For power, will your device run on batteries or be line powered? Power delivery must be sufficient to maintain peak data rates.
In what temperature range must your product operate? Will you include thermal throttling if the temperature gets too hot? Do you need to use fans to keep your device cool?
Engineers who don’t come from the storage world may not understand system behavior. You must think about monitoring the memory for wear out. Don’t assume that you can write data over and over and expect it to be there forever. Will the data be sequential or fragmented? What’s the expected lifetime of the product? Recent automotive recalls have occurred because eMMC devices failed. The designers didn’t anticipate the amount of data writing that would take place. eMMC and UFS both support monitoring and you can read that data.

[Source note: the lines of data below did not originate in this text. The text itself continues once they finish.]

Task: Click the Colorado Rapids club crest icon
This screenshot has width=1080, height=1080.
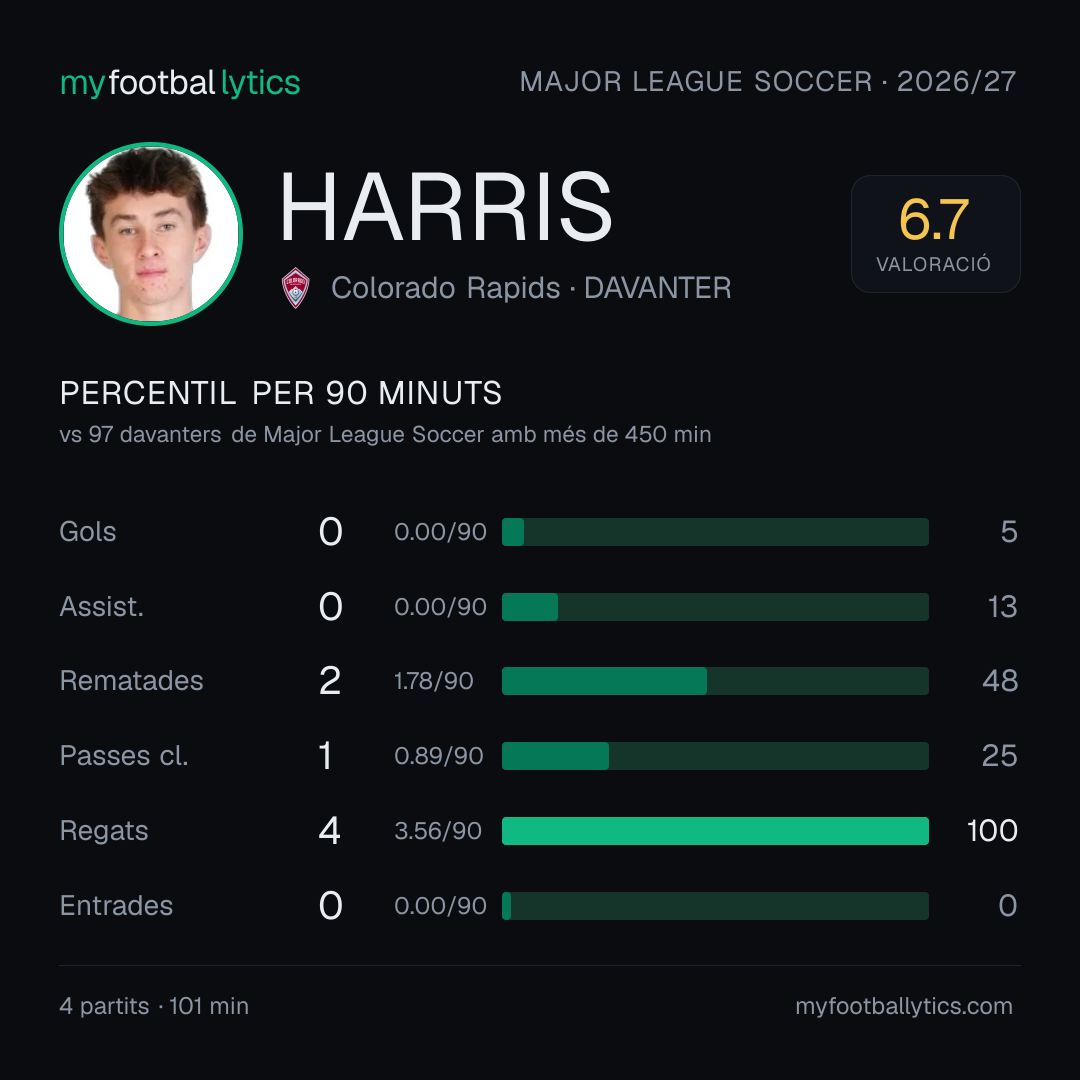Action: (295, 288)
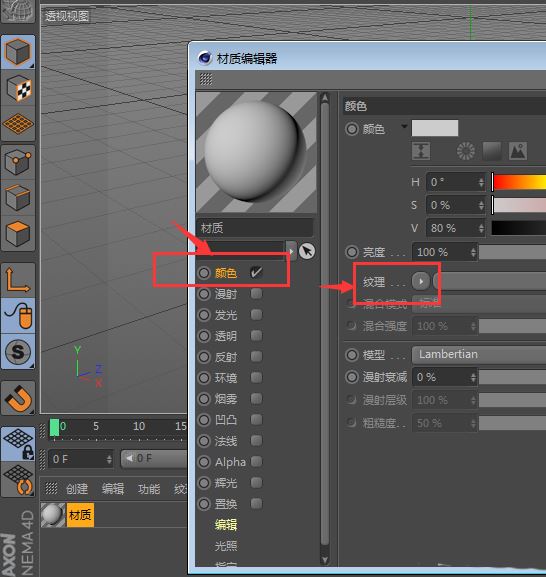Select the 编辑 entry in channel list
546x577 pixels.
(226, 524)
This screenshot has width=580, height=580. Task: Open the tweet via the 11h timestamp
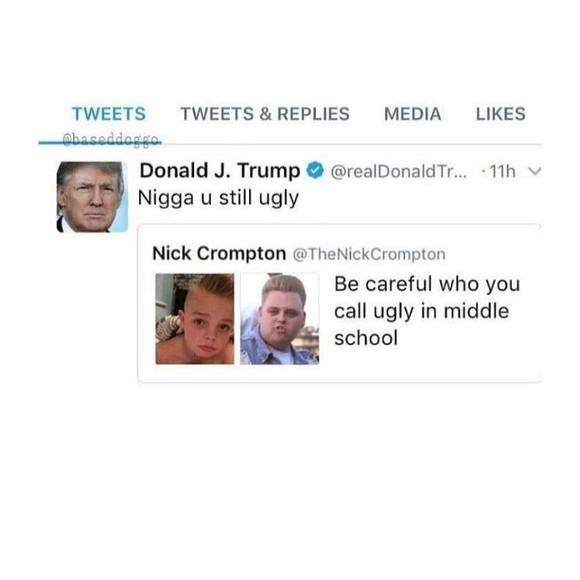coord(502,171)
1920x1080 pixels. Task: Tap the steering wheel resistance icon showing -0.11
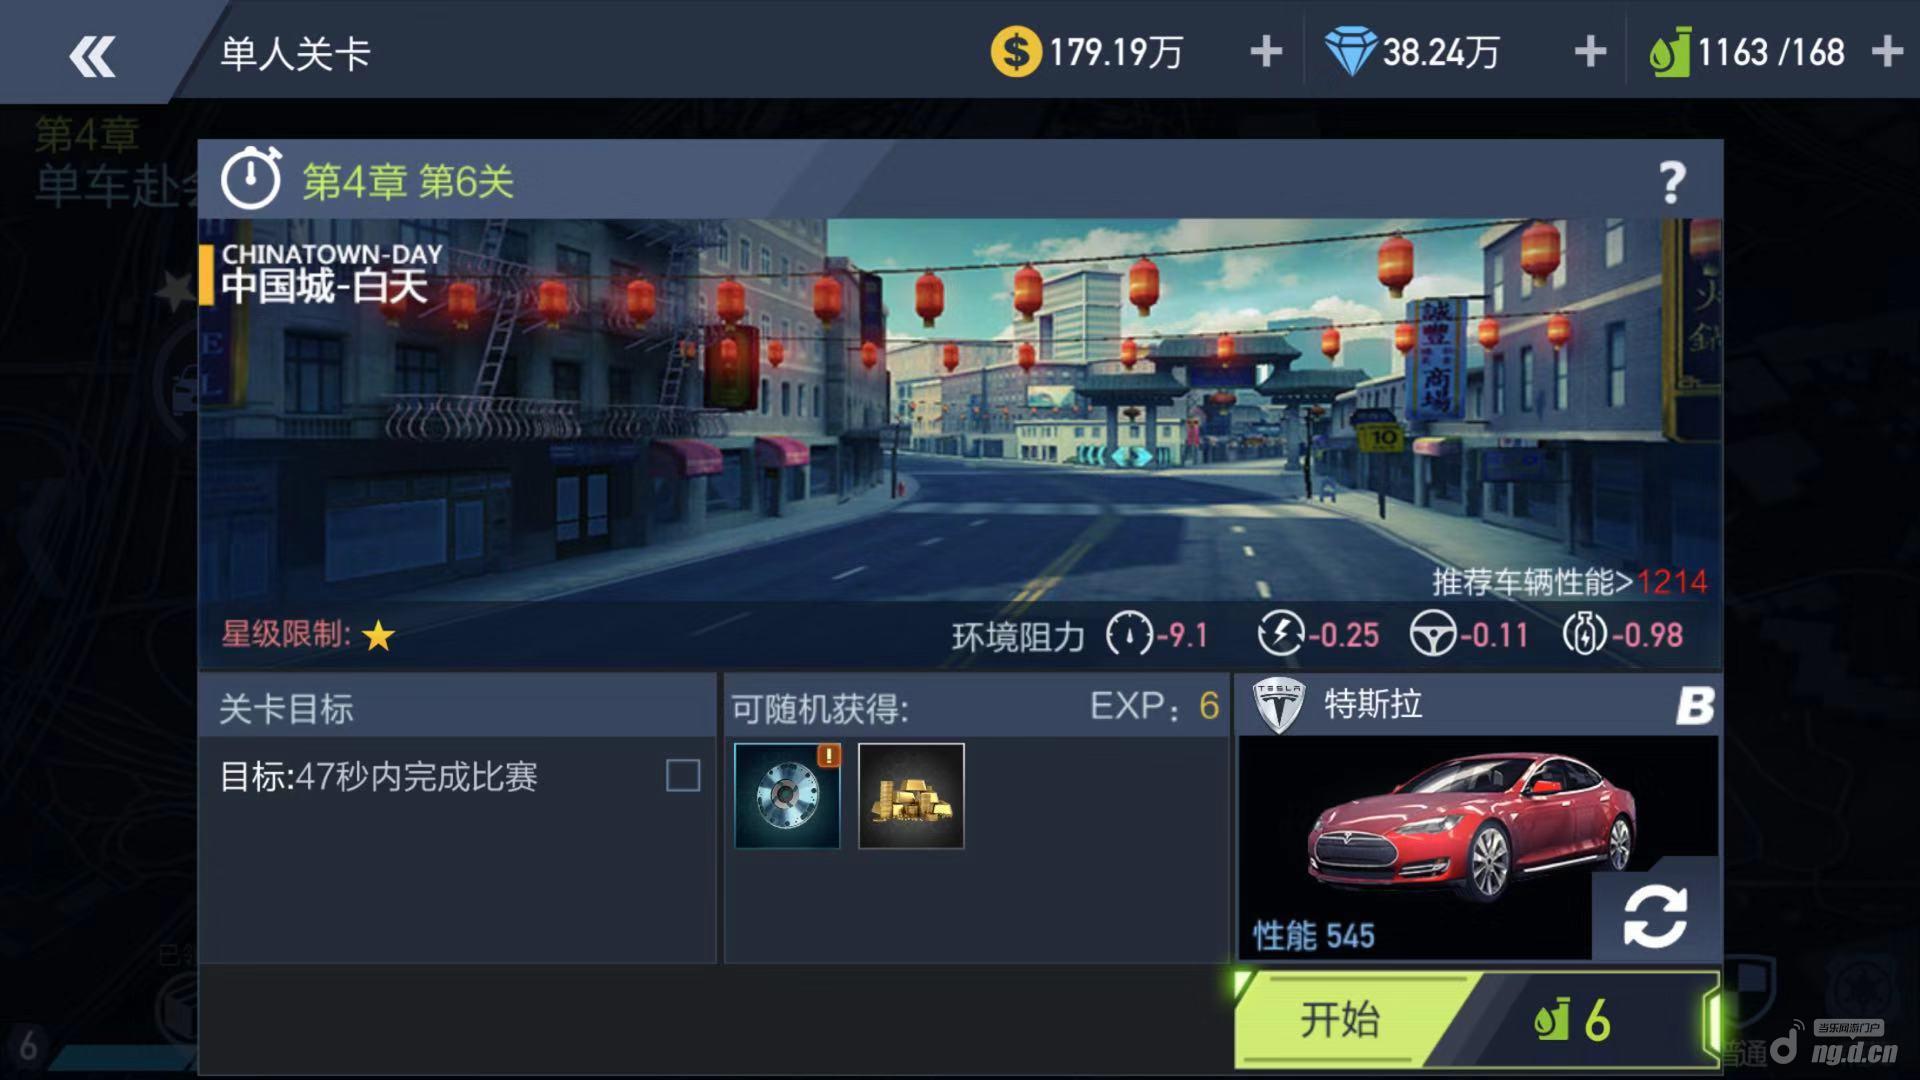(1433, 634)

Regarding production, you need to know how your device will be manufactured. Will the memory be partitioned? You need to make sure that your SoC supports provisioning if needed. Will you load the data before or after soldering the memory onto a board?
5GTW: With so many flash-memory devices manufactured and in use today, is the spinning hard drive dead?
Iarovici: Hard drives are very much alive, and growing, but address other use cases. Flash memory provides flexibility for low-power or on-the-move devices. If you think about the wide net of IoT, data is created at endpoints but may be stored in large datacenters. Hard drives still have significant use on those datacenters.
Klein: The amount of content and data that people and machines create is larger than the manufacturing capacity of all flash-memory vendors combined. We need spinning hard drives to hold all of those videos.